| Some poets use elaborate imagery and metaphor to represent difficult emotions. Others write with a desperate, Ancient Mariner-like compulsion to rid themselves of their demons, penning work that bypasses form and aims straight for the jugular. The author of The Underwater Hospital falls firmly into the latter category. Whether describing lonely times at medical school or an incident of over-enthusiastic fisting, she is unashamedly candid and brutally honest. Leaving no room for weak sentimentality or over-wrought poetics, Jan Steckel takes no prisoners.
The themes and ideas in this collection are drawn largely from Steckel's former career as a pediatrician, and prove pretty harrowing reading. Issues of gross social injustice and misogyny prevail and are established in the first poem, 'Dios le Bendiga', in which a Spanish women begs to be cured of the syphilis she has contracted from her husband and passed on to her baby. Later, 'Three Little Sisters' laments the injustice of an American medical system which denies treatment to the sister born on the wrong side of the border.
The remaining poems draw on Steckel's often-difficult personal experiences as a bisexual woman. In 'Harder' we meet the woman who 'was trying to talk to a man in me/a rapist who wasn't there'; while in 'Daddy's Little Girl' it is the sexually cold girlfriend with rigid knees who poses the challenge. 'Hard as Nails' draws the two worlds together and discusses the gender inequalities inherent in a profession which has 'trained (students) to act like men'.
With perhaps one exception (Fourteen Crossings) the pieces are characterized by extreme tension between the personal, the professional and the political. Thematic conflict is represented through a melding of personal and medical language, creating an alienating, shock-effect that ensures against reader apathy.

* _INFORMATION SHOWN_:

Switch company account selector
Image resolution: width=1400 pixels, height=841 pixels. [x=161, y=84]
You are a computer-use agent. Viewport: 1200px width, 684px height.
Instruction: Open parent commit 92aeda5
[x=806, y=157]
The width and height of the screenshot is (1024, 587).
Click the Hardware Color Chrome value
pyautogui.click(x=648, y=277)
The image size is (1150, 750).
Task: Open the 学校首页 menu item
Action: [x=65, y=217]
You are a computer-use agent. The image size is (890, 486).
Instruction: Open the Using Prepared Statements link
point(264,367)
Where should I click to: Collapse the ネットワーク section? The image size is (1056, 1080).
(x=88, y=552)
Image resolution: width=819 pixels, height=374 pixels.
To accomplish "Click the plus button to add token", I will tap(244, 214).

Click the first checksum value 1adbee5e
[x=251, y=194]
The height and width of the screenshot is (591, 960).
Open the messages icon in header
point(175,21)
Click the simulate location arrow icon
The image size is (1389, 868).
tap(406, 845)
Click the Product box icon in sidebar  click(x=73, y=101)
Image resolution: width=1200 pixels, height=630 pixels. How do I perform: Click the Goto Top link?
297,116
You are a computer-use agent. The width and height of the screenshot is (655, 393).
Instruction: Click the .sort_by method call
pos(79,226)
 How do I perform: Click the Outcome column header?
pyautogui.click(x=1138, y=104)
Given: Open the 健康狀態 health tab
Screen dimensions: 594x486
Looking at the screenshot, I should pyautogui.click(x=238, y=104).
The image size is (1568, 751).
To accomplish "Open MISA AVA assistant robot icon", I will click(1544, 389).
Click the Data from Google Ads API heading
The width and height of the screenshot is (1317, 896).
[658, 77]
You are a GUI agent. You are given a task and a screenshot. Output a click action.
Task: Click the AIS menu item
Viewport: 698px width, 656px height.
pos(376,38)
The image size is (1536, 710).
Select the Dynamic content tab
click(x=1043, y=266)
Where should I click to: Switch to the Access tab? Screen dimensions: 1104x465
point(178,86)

* _TASK TO COMPLETE_:
Duplicate the part of the review of The Underwater Hospital from "The remaining poems" up to and including "act like men'.". The items that come after the review are separate material, unrelated to it.

* _WRITTEN RESPONSE_:
The remaining poems draw on Steckel's often-difficult personal experiences as a bisexual woman. In 'Harder' we meet the woman who 'was trying to talk to a man in me/a rapist who wasn't there'; while in 'Daddy's Little Girl' it is the sexually cold girlfriend with rigid knees who poses the challenge. 'Hard as Nails' draws the two worlds together and discusses the gender inequalities inherent in a profession which has 'trained (students) to act like men'.